電波が途切れる場所から新しいコンパスの物語が始まる

電波が途切れる場所から新しいコンパスの物語が始まる
www.media.stellantis.com
Pavel Pavlov
著者: Pavel Pavlov

ステランティスが量産モデルのジープ・コンパスに衛星経由の5Gを搭載 — オフロードの王者が車載通信のルールを書き換えるかもしれない。

ステランティスが、ほんの数年前まではテック企業のスライド資料の中にしか存在しなかったものを舞台に持ち出してくる。衛星通信をクルマに直接搭載 — しかもコンセプトではなく、量産版のジープ・コンパスでだ。お披露目は6月17・18日、ロンドンのExCeL Londonで開かれるMOVE 2026。スタンドの主役はまさにコンパスである。

理屈はシンプルだ。通常のモバイル回線はすべての場所をカバーしきれないが、衛星経由の5Gは、これまで電波がほとんど届かなかったエリアにまでカバレッジを押し広げる。ジープにとってこのシナリオはあつらえ向きだ — このブランドは何十年も「アスファルトの外へ出かける」というイメージを売り続けてきた。そしてそうした場所では、ドライバーの忍耐よりずっと先に携帯電波が尽きるのが常だ。

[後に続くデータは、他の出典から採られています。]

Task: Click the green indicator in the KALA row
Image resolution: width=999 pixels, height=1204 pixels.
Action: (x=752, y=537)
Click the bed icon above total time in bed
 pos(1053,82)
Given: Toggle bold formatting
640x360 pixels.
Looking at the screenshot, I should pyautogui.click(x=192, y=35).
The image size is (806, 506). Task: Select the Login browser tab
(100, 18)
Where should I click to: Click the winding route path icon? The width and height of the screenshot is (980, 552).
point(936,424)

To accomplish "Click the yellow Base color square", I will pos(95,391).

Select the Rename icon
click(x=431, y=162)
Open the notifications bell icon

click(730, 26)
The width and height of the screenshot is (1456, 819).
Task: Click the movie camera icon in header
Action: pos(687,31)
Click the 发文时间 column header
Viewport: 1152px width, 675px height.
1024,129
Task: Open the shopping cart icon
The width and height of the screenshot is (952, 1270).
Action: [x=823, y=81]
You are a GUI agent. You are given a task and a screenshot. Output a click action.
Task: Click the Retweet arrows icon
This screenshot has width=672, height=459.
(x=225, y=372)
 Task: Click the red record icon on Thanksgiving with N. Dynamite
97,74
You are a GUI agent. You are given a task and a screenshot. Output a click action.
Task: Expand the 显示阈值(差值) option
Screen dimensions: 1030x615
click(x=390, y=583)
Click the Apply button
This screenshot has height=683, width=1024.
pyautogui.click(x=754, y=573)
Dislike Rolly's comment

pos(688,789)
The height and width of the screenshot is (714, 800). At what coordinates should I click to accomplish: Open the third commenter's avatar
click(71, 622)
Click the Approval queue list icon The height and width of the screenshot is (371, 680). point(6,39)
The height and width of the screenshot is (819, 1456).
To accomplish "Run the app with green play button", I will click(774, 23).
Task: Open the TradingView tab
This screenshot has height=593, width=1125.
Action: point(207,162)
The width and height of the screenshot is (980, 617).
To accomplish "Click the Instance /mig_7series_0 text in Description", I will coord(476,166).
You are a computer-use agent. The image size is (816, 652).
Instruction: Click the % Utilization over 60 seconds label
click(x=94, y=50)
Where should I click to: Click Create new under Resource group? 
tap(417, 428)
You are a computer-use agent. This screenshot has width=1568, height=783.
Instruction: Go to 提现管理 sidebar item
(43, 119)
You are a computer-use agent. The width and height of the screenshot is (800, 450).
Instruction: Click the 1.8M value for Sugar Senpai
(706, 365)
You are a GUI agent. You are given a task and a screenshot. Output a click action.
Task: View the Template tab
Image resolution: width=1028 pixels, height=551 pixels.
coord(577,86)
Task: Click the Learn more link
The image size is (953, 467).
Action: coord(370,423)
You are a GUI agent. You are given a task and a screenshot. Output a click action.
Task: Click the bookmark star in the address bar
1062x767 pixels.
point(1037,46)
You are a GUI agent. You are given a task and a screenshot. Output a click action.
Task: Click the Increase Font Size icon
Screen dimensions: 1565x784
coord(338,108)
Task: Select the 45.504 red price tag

もう一つの発表はさらに重い。L4-Ready Platformはレベル4自動運転車両向けのターンキー基盤であり、ステランティスはこれをロボタクシーの背骨と位置付ける。ハードウェア、ソフトウェア、統合 — すべてが一つのパッケージにまとめられ、都市での自動運転モビリティ・サービス投入を加速させる。

スタンドでは、このレースを共に走るパートナーたちも明かされる。リストは短いが重量級だ — Bolt、NVIDIA、Pony.ai、Uber、そしてWayve。

先にジープがオーストラリアでコンパスの販売を終了したと報じられている。